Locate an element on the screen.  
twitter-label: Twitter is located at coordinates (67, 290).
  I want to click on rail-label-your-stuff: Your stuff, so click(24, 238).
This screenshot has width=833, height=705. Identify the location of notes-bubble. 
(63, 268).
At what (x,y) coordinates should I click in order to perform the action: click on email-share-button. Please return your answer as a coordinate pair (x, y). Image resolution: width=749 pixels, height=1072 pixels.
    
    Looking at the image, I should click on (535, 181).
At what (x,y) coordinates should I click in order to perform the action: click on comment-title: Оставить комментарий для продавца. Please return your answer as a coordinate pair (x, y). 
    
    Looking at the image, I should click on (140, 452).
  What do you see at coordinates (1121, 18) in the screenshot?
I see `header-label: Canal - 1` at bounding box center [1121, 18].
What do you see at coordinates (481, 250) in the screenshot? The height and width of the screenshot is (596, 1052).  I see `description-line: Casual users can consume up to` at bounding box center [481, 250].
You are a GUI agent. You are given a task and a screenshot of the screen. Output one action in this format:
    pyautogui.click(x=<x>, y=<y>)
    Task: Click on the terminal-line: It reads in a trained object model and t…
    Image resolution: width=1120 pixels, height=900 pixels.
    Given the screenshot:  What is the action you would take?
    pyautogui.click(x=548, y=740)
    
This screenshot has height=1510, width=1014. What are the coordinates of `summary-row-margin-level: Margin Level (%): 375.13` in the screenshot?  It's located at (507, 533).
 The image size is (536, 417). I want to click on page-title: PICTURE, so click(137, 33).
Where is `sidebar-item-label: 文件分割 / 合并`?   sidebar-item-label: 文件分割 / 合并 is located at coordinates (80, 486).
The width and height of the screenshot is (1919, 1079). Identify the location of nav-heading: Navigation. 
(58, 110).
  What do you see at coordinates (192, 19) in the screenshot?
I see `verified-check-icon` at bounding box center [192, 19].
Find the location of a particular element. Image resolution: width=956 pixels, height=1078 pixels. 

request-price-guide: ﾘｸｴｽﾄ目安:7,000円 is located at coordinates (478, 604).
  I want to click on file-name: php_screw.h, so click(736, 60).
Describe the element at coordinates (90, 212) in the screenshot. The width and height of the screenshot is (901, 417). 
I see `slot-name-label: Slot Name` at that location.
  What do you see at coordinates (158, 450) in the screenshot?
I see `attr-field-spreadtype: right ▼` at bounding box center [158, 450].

----

Task brief:
Can you copy the listing word for word, from the line containing "This screenshot has width=833, height=705." through the line containing "Looking at the image, I should click on (535, 181).", inclusive?

The answer:
This screenshot has width=833, height=705. Identify the location of notes-bubble. 
(63, 268).
At what (x,y) coordinates should I click in order to perform the action: click on email-share-button. Please return your answer as a coordinate pair (x, y). Image resolution: width=749 pixels, height=1072 pixels.
    
    Looking at the image, I should click on (535, 181).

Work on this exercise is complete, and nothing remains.